Too bad he didn't choose an anagram of his name as his screen handle.

Horace Silver Machine (James Redd and the Blecchs), Sunday, 9 August 2009 20:17 (fourteen years ago) link

I just started listening to Dawn of Doo Wop. Fantastic stuff. My favourite song is probably I Sold My Heart To The Junkman.

Nathalie (stevienixed), Sunday, 9 August 2009 20:32 (fourteen years ago) link

Speaking of revisionism, isn't there a story about that, that The Bluebelles released a version that was actually recorded by somebody else?

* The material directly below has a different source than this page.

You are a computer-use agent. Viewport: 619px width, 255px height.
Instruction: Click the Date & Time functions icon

Horace Silver Machine (James Redd and the Blecchs), Sunday, 9 August 2009 23:09 (fourteen years ago) link

I am sooooo confused as to why jaymc reposted all that. Nice read, though.

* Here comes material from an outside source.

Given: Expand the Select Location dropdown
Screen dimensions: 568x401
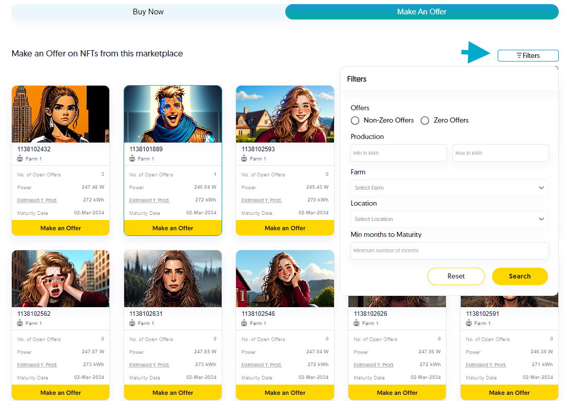Looking at the screenshot, I should [449, 219].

Kevin John Bozelka, Sunday, 9 August 2009 23:20 (fourteen years ago) link

If you have to ask...

Horace Silver Machine (James Redd and the Blecchs), Monday, 10 August 2009 15:34 (fourteen years ago) link

Sha Na Na's woodstock performance is some crazy bullshit.

https://www.youtube.com/watch?v=vDxaLLwyr6I

dat conehead beldar (Whiney G. Weingarten), Thursday, 13 August 2009 02:28 (fourteen years ago) link

counterrevolutionary rocksteady

BIG HOOS's wacky crack variety hour (BIG HOOS aka the steendriver), Thursday, 13 August 2009 04:03 (fourteen years ago) link

two years pass...

we've discussed it, and it's less "revisionist" than "earnest homage," but let's face it this song is beautiful:

https://www.youtube.com/watch?v=a_XgQhMPeEQ

flesh, the devil, and a wolf (wolf) (amateurist), Monday, 7 May 2012 19:36 (eleven years ago) link

though are those really backup singers on the record or is that billy joel multitracked to infinity?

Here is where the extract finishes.